◆ What the task requires:
Your task is to reproduce the entries below word for word.

◆ Input data:
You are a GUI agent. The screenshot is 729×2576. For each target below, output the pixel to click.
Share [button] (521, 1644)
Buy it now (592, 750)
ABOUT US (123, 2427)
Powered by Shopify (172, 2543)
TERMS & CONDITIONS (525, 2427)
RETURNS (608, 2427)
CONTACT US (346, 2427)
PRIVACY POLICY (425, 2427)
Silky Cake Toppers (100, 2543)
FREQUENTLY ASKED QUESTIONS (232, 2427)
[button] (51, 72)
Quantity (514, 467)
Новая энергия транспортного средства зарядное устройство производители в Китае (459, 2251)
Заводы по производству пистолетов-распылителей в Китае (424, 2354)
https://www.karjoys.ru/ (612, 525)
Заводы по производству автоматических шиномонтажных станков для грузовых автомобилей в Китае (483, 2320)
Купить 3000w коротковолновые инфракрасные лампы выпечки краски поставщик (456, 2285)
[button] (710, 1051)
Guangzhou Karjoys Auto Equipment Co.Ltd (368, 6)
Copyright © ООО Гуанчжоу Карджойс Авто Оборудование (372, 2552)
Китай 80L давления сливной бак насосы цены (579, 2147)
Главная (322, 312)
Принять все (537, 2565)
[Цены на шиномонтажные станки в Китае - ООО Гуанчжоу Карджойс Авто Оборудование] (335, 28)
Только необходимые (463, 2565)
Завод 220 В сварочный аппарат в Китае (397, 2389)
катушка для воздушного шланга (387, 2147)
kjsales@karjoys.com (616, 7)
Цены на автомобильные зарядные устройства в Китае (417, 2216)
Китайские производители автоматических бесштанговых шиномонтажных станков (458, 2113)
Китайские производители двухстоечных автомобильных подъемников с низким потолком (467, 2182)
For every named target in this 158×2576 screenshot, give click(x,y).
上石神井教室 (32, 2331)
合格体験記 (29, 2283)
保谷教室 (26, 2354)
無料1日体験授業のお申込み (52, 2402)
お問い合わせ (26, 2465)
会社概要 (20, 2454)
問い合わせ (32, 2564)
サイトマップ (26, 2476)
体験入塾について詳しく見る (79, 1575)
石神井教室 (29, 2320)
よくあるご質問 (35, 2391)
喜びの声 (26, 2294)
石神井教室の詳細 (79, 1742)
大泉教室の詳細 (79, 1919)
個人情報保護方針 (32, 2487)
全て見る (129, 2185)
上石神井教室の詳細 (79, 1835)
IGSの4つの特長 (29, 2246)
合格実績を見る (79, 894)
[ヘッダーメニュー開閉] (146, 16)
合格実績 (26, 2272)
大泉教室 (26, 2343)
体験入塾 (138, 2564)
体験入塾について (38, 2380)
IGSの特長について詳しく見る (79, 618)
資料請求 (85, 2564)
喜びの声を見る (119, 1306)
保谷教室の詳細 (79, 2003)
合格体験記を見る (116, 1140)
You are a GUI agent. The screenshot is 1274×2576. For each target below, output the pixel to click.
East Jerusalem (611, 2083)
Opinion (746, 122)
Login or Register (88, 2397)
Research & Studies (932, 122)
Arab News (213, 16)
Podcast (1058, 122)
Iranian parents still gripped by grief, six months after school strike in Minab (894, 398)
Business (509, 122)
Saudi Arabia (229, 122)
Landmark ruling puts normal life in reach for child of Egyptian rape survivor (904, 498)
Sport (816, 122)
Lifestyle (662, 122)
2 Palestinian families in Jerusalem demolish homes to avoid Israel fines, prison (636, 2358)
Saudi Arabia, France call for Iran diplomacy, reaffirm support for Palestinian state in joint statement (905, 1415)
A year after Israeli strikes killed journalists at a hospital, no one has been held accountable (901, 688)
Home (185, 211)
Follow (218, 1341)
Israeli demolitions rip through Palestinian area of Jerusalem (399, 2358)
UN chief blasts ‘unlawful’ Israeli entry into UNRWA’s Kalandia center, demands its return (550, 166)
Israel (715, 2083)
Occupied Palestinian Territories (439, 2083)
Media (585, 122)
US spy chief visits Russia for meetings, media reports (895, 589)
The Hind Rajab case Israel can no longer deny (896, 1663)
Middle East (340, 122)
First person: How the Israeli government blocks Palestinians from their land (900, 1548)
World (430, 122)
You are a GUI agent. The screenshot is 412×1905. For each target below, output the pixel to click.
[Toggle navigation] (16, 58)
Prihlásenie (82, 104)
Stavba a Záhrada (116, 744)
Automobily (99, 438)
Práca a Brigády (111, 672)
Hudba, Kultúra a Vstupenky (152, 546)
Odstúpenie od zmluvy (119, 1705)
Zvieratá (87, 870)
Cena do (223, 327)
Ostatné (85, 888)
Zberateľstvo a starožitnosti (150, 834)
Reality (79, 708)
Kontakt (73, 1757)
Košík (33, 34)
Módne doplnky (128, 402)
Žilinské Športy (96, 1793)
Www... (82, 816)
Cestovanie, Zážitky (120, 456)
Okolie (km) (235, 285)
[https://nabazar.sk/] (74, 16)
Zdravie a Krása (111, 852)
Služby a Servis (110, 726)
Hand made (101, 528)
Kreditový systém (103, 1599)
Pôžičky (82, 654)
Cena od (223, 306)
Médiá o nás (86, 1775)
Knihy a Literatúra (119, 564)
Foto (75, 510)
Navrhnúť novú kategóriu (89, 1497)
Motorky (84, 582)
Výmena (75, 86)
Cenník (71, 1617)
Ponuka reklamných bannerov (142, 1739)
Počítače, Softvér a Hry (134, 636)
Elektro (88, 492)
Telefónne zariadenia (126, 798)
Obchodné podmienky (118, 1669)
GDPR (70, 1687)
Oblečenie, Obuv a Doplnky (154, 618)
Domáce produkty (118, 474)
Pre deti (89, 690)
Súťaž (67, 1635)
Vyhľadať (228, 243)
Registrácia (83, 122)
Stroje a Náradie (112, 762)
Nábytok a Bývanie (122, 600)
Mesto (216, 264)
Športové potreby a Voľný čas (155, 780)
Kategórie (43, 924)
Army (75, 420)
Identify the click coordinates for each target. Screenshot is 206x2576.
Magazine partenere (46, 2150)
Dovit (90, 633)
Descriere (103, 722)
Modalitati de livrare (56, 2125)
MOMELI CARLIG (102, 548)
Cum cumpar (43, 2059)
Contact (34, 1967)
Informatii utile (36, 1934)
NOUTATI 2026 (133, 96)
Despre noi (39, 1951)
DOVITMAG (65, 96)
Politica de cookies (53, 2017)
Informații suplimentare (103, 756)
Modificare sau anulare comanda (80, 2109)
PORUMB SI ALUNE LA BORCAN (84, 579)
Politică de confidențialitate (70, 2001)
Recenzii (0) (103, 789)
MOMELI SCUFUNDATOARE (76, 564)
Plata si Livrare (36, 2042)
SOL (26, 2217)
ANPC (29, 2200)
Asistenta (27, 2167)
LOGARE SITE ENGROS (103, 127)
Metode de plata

◆ Output for this task:
You are a GUI agent. The screenshot is 729×2576. For each target below, output the pixel to click.
Share [button] (521, 1644)
Buy it now (592, 750)
ABOUT US (123, 2427)
Powered by Shopify (172, 2543)
TERMS & CONDITIONS (525, 2427)
RETURNS (608, 2427)
CONTACT US (346, 2427)
PRIVACY POLICY (425, 2427)
Silky Cake Toppers (100, 2543)
FREQUENTLY ASKED QUESTIONS (232, 2427)
[button] (51, 72)
Quantity (514, 467)
Новая энергия транспортного средства зарядное устройство производители в Китае (459, 2251)
Заводы по производству пистолетов-распылителей в Китае (424, 2354)
https://www.karjoys.ru/ (612, 525)
Заводы по производству автоматических шиномонтажных станков для грузовых автомобилей в Китае (483, 2320)
Купить 3000w коротковолновые инфракрасные лампы выпечки краски поставщик (456, 2285)
[button] (710, 1051)
Guangzhou Karjoys Auto Equipment Co.Ltd (368, 6)
Copyright © ООО Гуанчжоу Карджойс Авто Оборудование (372, 2552)
Китай 80L давления сливной бак насосы цены (579, 2147)
Главная (322, 312)
Принять все (537, 2565)
[Цены на шиномонтажные станки в Китае - ООО Гуанчжоу Карджойс Авто Оборудование] (335, 28)
Только необходимые (463, 2565)
Завод 220 В сварочный аппарат в Китае (397, 2389)
катушка для воздушного шланга (387, 2147)
kjsales@karjoys.com (616, 7)
Цены на автомобильные зарядные устройства в Китае (417, 2216)
Китайские производители автоматических бесштанговых шиномонтажных станков (458, 2113)
Китайские производители двухстоечных автомобильных подъемников с низким потолком (467, 2182)
For every named target in this 158×2576 screenshot, give click(x,y).
上石神井教室 (32, 2331)
合格体験記 (29, 2283)
保谷教室 (26, 2354)
無料1日体験授業のお申込み (52, 2402)
お問い合わせ (26, 2465)
会社概要 (20, 2454)
問い合わせ (32, 2564)
サイトマップ (26, 2476)
体験入塾について詳しく見る (79, 1575)
石神井教室 (29, 2320)
よくあるご質問 (35, 2391)
喜びの声 (26, 2294)
石神井教室の詳細 (79, 1742)
大泉教室の詳細 (79, 1919)
個人情報保護方針 (32, 2487)
全て見る (129, 2185)
上石神井教室の詳細 (79, 1835)
IGSの4つの特長 (29, 2246)
合格実績を見る (79, 894)
[ヘッダーメニュー開閉] (146, 16)
合格実績 (26, 2272)
大泉教室 (26, 2343)
体験入塾 (138, 2564)
体験入塾について (38, 2380)
IGSの特長について詳しく見る (79, 618)
資料請求 (85, 2564)
喜びの声を見る (119, 1306)
保谷教室の詳細 (79, 2003)
合格体験記を見る (116, 1140)
You are a GUI agent. The screenshot is 1274×2576. For each target below, output the pixel to click.
East Jerusalem (611, 2083)
Opinion (746, 122)
Login or Register (88, 2397)
Research & Studies (932, 122)
Arab News (213, 16)
Podcast (1058, 122)
Iranian parents still gripped by grief, six months after school strike in Minab (894, 398)
Business (509, 122)
Saudi Arabia (229, 122)
Landmark ruling puts normal life in reach for child of Egyptian rape survivor (904, 498)
Sport (816, 122)
Lifestyle (662, 122)
2 Palestinian families in Jerusalem demolish homes to avoid Israel fines, prison (636, 2358)
Saudi Arabia, France call for Iran diplomacy, reaffirm support for Palestinian state in joint statement (905, 1415)
A year after Israeli strikes killed journalists at a hospital, no one has been held accountable (901, 688)
Home (185, 211)
Follow (218, 1341)
Israeli demolitions rip through Palestinian area of Jerusalem (399, 2358)
UN chief blasts ‘unlawful’ Israeli entry into UNRWA’s Kalandia center, demands its return (550, 166)
Israel (715, 2083)
Occupied Palestinian Territories (439, 2083)
Media (585, 122)
US spy chief visits Russia for meetings, media reports (895, 589)
The Hind Rajab case Israel can no longer deny (896, 1663)
Middle East (340, 122)
First person: How the Israeli government blocks Palestinians from their land (900, 1548)
World (430, 122)
You are a GUI agent. The screenshot is 412×1905. For each target below, output the pixel to click.
[Toggle navigation] (16, 58)
Prihlásenie (82, 104)
Stavba a Záhrada (116, 744)
Automobily (99, 438)
Práca a Brigády (111, 672)
Hudba, Kultúra a Vstupenky (152, 546)
Odstúpenie od zmluvy (119, 1705)
Zvieratá (87, 870)
Cena do (223, 327)
Ostatné (85, 888)
Zberateľstvo a starožitnosti (150, 834)
Reality (79, 708)
Kontakt (73, 1757)
Košík (33, 34)
Módne doplnky (128, 402)
Žilinské Športy (96, 1793)
Www... (82, 816)
Cestovanie, Zážitky (120, 456)
Okolie (km) (235, 285)
[https://nabazar.sk/] (74, 16)
Zdravie a Krása (111, 852)
Služby a Servis (110, 726)
Hand made (101, 528)
Kreditový systém (103, 1599)
Pôžičky (82, 654)
Cena od (223, 306)
Médiá o nás (86, 1775)
Knihy a Literatúra (119, 564)
Foto (75, 510)
Navrhnúť novú kategóriu (89, 1497)
Motorky (84, 582)
Výmena (75, 86)
Cenník (71, 1617)
Ponuka reklamných bannerov (142, 1739)
Počítače, Softvér a Hry (134, 636)
Elektro (88, 492)
Telefónne zariadenia (126, 798)
Obchodné podmienky (118, 1669)
GDPR (70, 1687)
Oblečenie, Obuv a Doplnky (154, 618)
Domáce produkty (118, 474)
Pre deti (89, 690)
Súťaž (67, 1635)
Vyhľadať (228, 243)
Registrácia (83, 122)
Stroje a Náradie (112, 762)
Nábytok a Bývanie (122, 600)
Mesto (216, 264)
Športové potreby a Voľný čas (155, 780)
Kategórie (43, 924)
Army (75, 420)
Identify the click coordinates for each target. Screenshot is 206x2576.
Magazine partenere (46, 2150)
Dovit (90, 633)
Descriere (103, 722)
Modalitati de livrare (56, 2125)
MOMELI CARLIG (102, 548)
Cum cumpar (43, 2059)
Contact (34, 1967)
Informatii utile (36, 1934)
NOUTATI 2026 (133, 96)
Despre noi (39, 1951)
DOVITMAG (65, 96)
Politica de cookies (53, 2017)
Informații suplimentare (103, 756)
Modificare sau anulare comanda (80, 2109)
PORUMB SI ALUNE LA BORCAN (84, 579)
Politică de confidențialitate (70, 2001)
Recenzii (0) (103, 789)
MOMELI SCUFUNDATOARE (76, 564)
Plata si Livrare (36, 2042)
SOL (26, 2217)
ANPC (29, 2200)
Asistenta (27, 2167)
LOGARE SITE ENGROS (103, 127)
Metode de plata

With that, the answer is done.